The pro-European Union (EU) environmentalist, Stanley Johnson, has admitted that the Leave campaign is “100 per cent right” about the benefits of Brexit when it comes to the welfare of exported farm animals.
Mr. Johnson, father of the prominent Brexit campaigner and outgoing Mayor of London Boris Johnson, has conceded that EU law currently prevents Britain from banning the practice of exporting live animals in horrendous conditions for slaughter on the continent, reports The Times.
Animal welfare groups say that around 50,000 live lambs and sheep are exported annually from Britain. The livestock can spend up to 28 hours in densely-packed lorries, often in sweltering conditions, before being killed in halal slaughterhouses without first being stunned.
Despite opposition to the trade, the British government claims that banning such live exports would be illegal under EU laws regarding the free movement of goods. The pro-Leave Labour MP Gisela Stuart agrees, saying:
“The export of live lambs for slaughter is completely unnecessary. We should be slaughtering animals as close as possible to where they are reared to avoid the stress of a long journey on a ferry, but under EU law we are powerless to act.”

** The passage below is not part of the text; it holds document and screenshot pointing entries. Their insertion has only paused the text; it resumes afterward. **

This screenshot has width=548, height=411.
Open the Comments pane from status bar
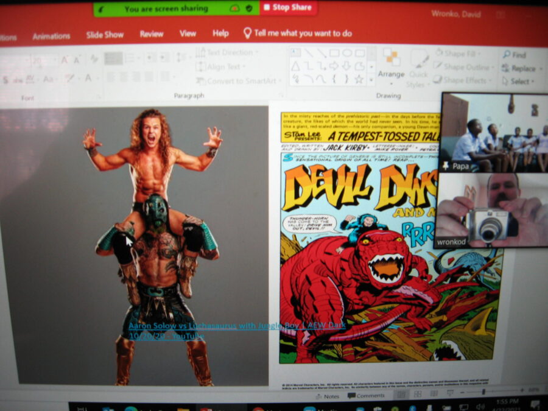pos(366,396)
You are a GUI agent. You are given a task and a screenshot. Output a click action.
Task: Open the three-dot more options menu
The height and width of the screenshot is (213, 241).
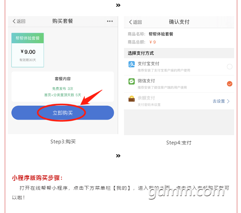coord(110,21)
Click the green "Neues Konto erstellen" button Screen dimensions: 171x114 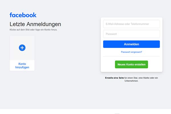131,64
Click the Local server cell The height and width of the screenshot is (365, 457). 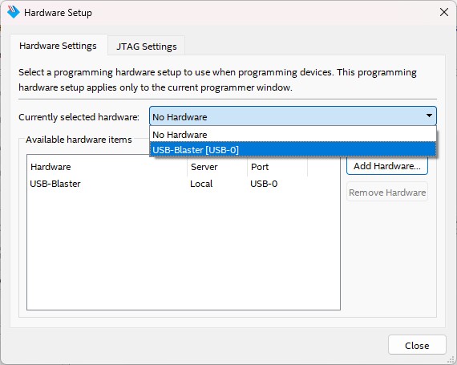201,184
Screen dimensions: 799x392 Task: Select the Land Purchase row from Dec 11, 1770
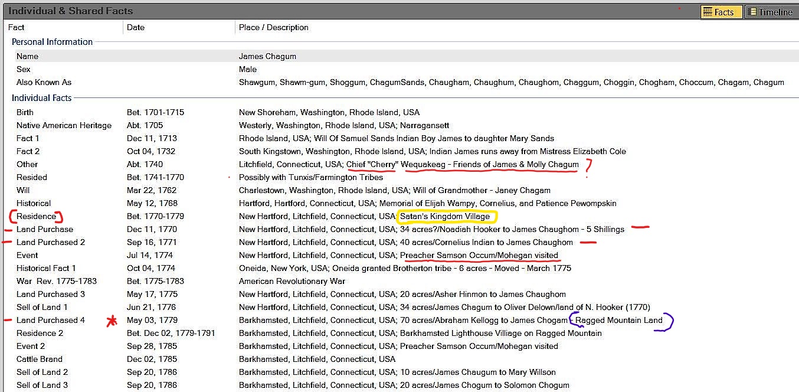pos(45,229)
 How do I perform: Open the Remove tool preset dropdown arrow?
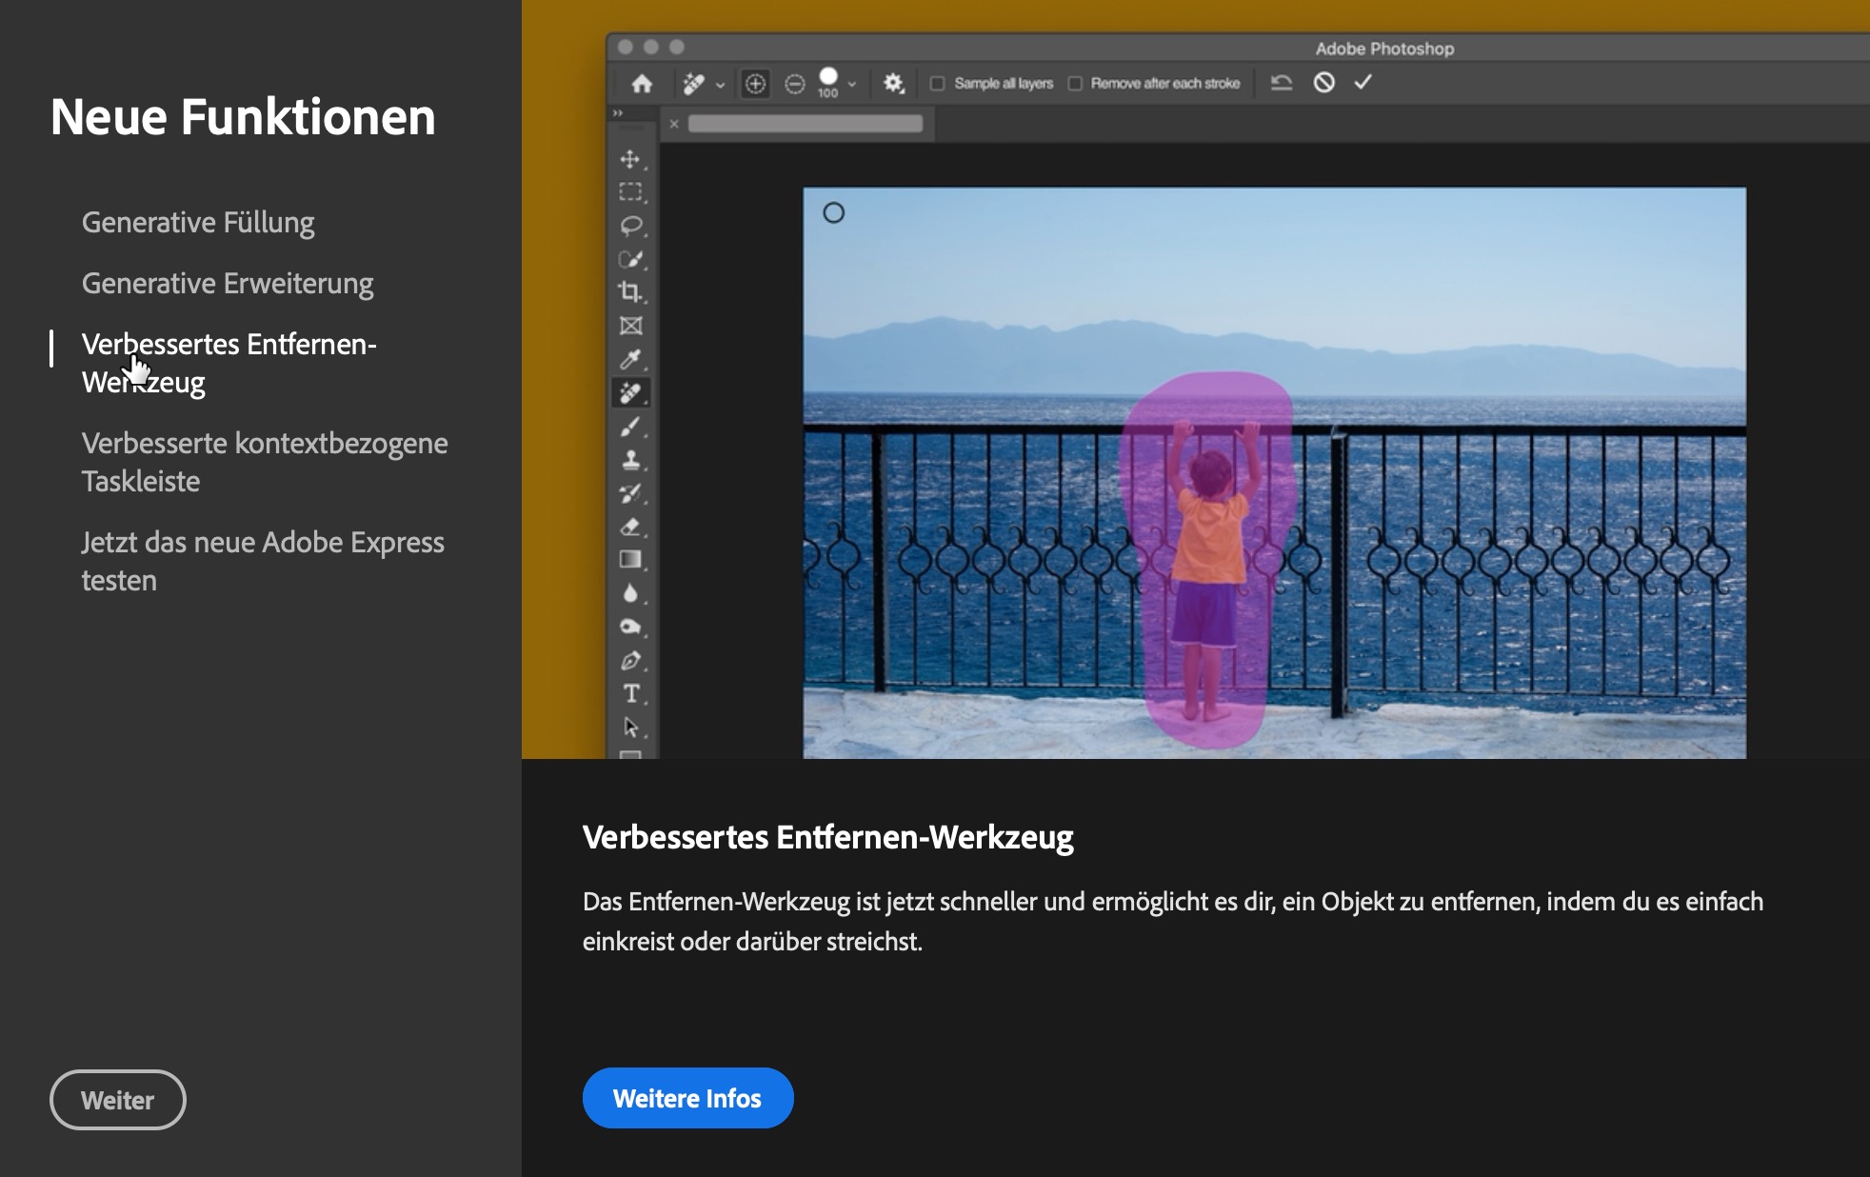(720, 85)
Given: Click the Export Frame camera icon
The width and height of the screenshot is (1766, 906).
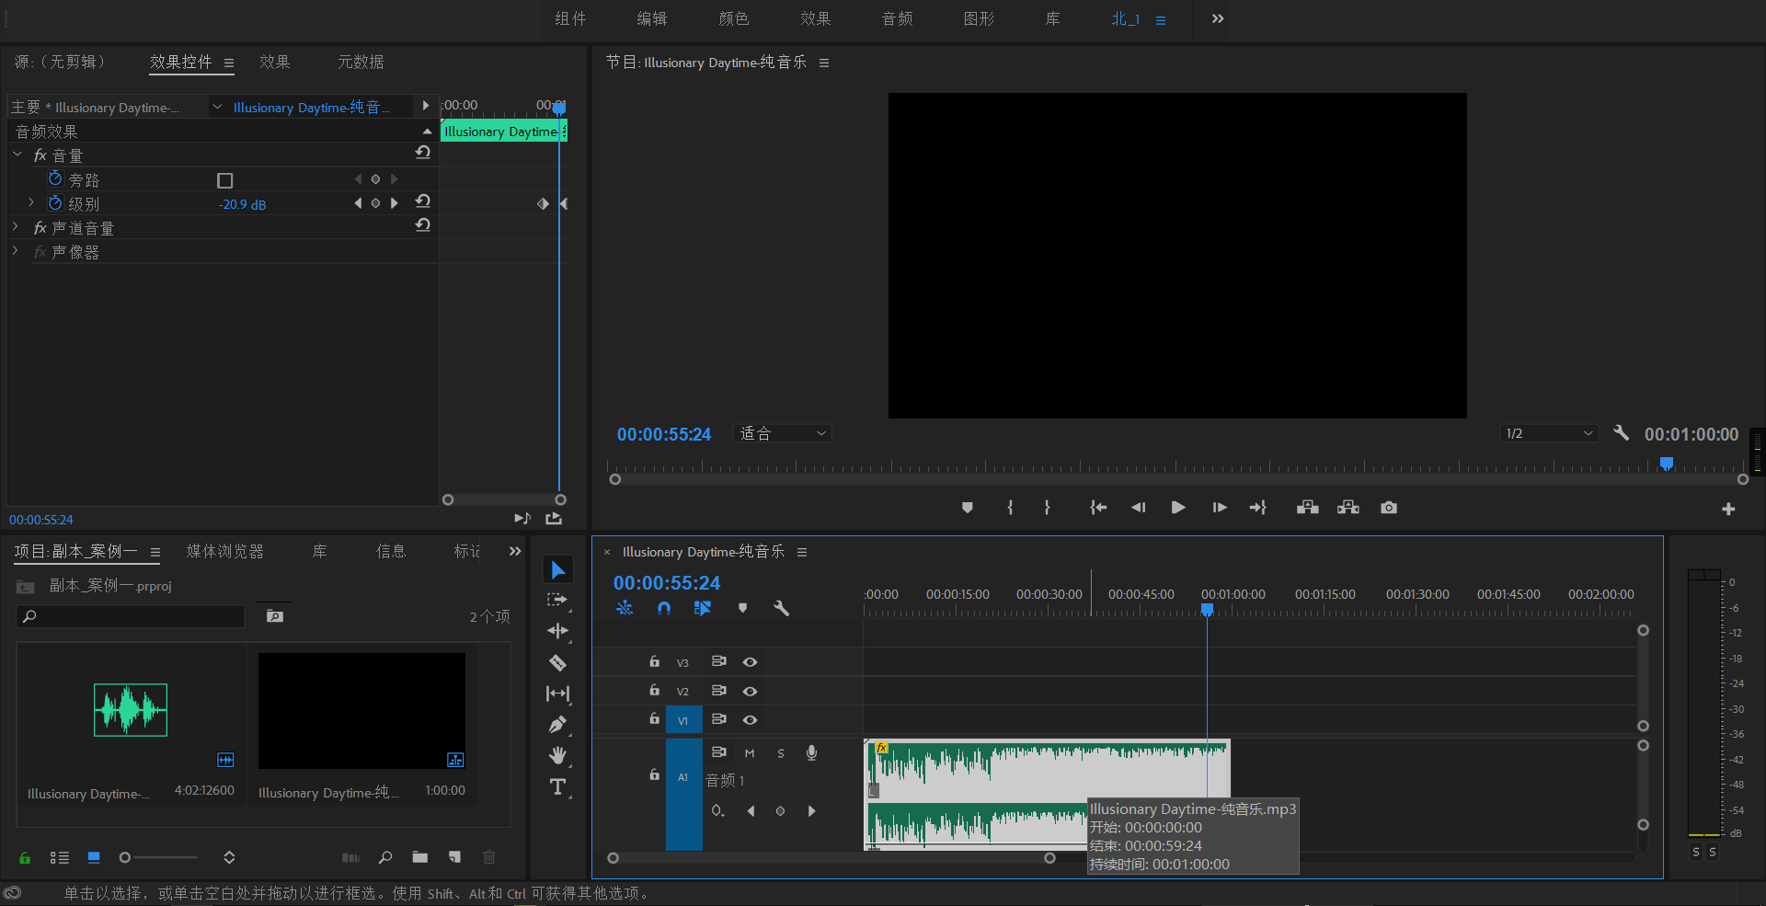Looking at the screenshot, I should (1389, 508).
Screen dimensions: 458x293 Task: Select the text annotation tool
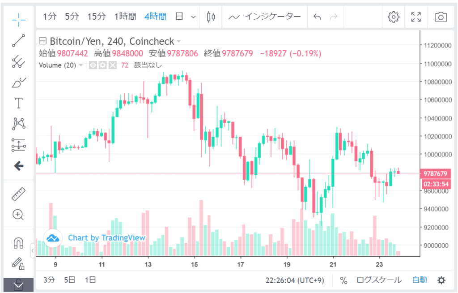pyautogui.click(x=18, y=103)
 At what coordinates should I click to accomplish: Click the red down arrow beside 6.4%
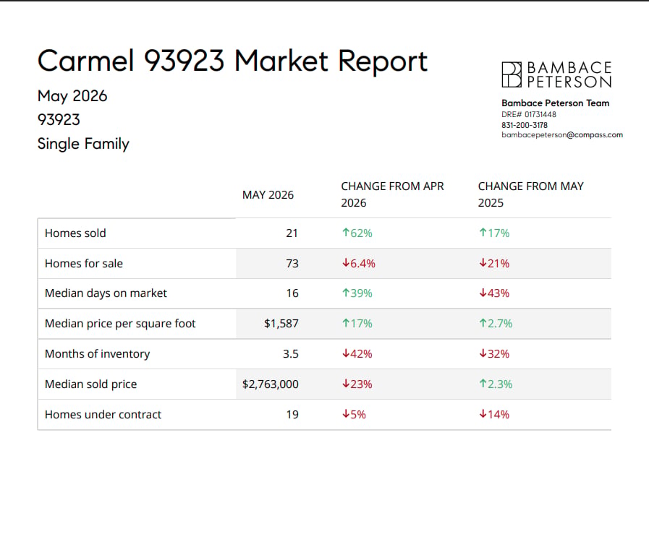click(x=346, y=263)
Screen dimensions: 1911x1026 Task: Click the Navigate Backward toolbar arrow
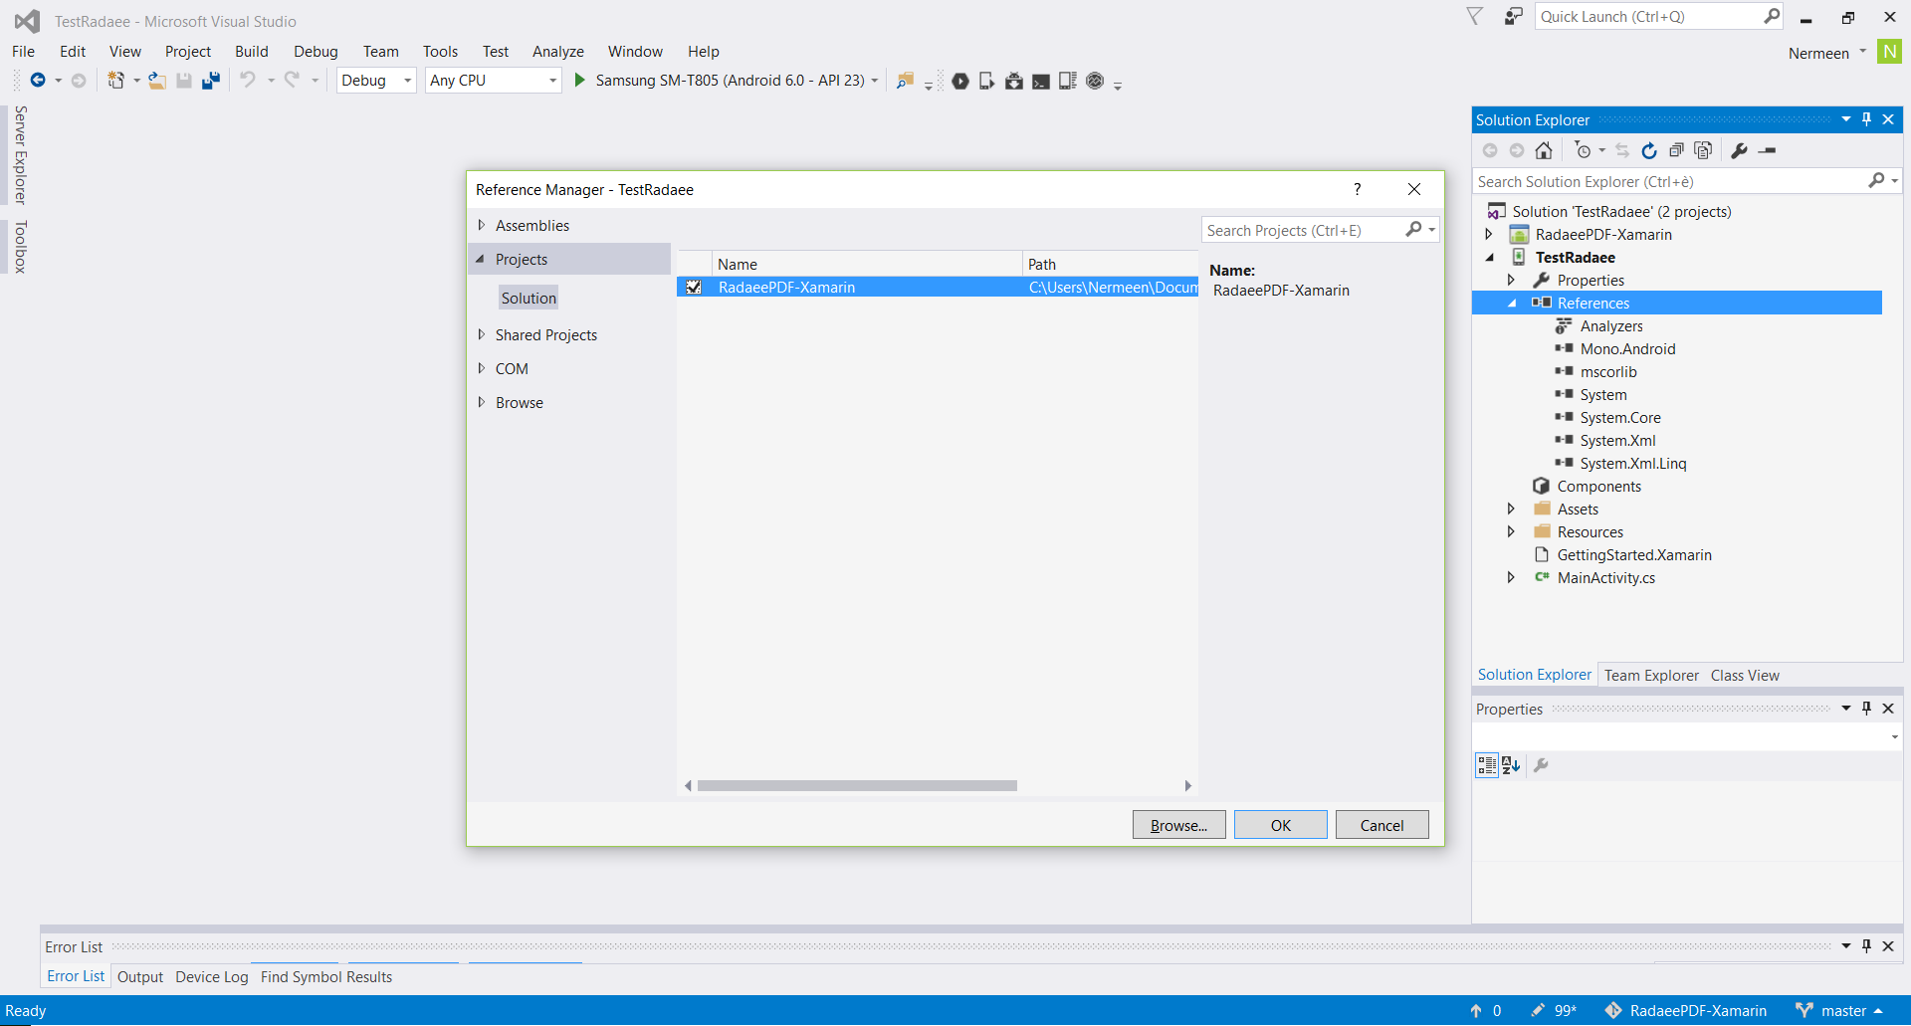pyautogui.click(x=38, y=81)
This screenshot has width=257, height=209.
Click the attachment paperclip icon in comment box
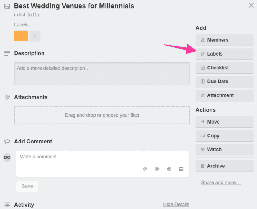click(145, 169)
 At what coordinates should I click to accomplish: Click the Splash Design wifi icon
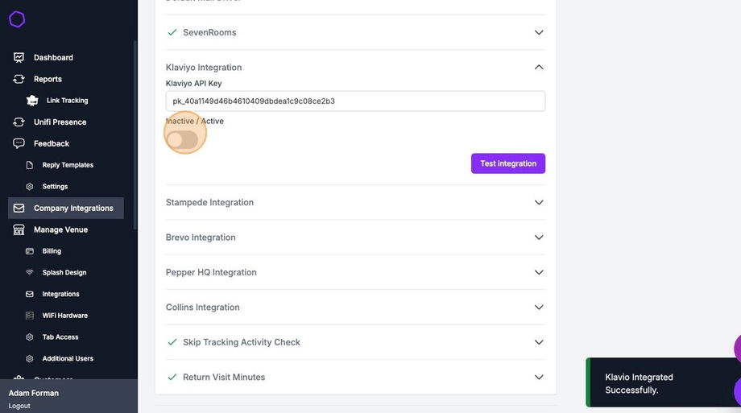[x=30, y=273]
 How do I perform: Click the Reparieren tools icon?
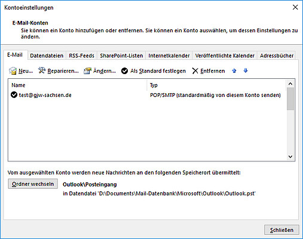pyautogui.click(x=42, y=71)
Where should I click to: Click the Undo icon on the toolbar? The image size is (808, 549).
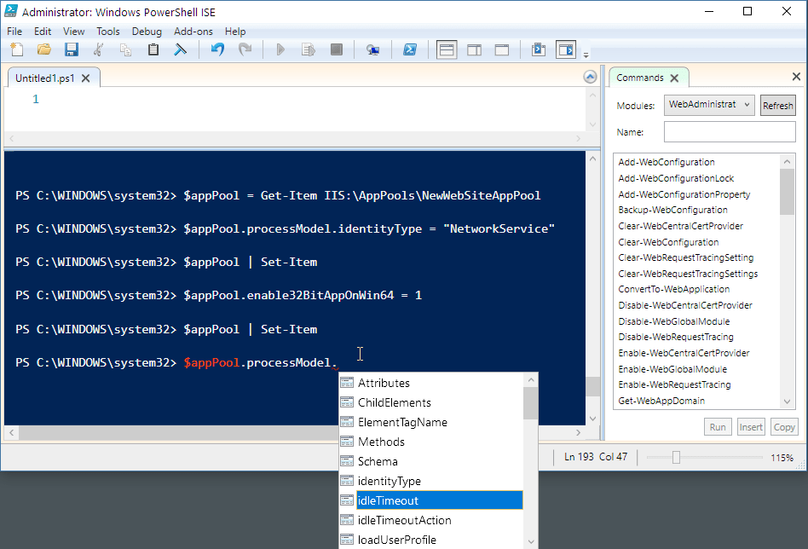point(217,49)
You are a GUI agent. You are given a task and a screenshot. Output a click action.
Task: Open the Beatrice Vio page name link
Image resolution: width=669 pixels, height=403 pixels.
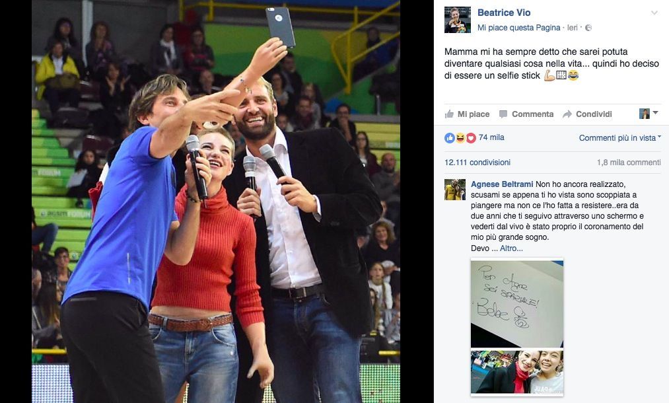click(x=504, y=13)
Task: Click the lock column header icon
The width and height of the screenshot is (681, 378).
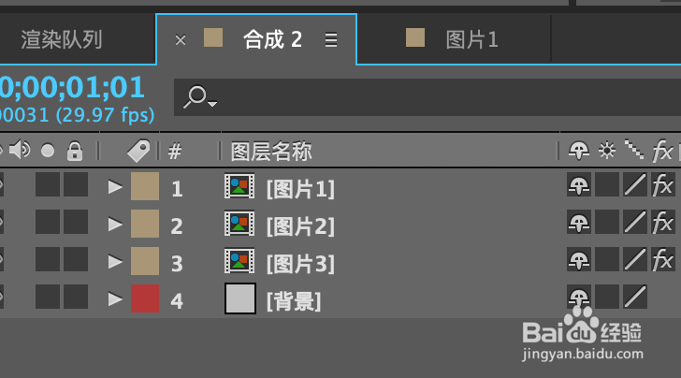Action: 75,151
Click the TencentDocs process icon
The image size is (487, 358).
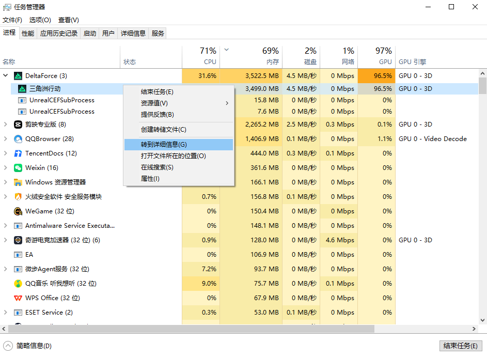[x=18, y=153]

Mr. Johnson, who used to head the Prevention of Pollution Division at the European Commission and now sits on the Steering Committee of the group Environmentalists for Europe alongside the likes of 1970s comedian Bill Oddie, Caroline Lucas of the Green Party, and Baron Deben (John Selwyn Gummer), said:
“On this issue, I agree with my son that Britain lacks the power to do things it might want to do.”
Although agreeing the Leave campaign has a valid point, and despite the fact protests against live animal exports from the UK have been going on for decades, he went on to say he still believed Britain should remain in the EU claiming:
“The way to change these things is to get in there and make sure there are EU-wide rules on these issues.”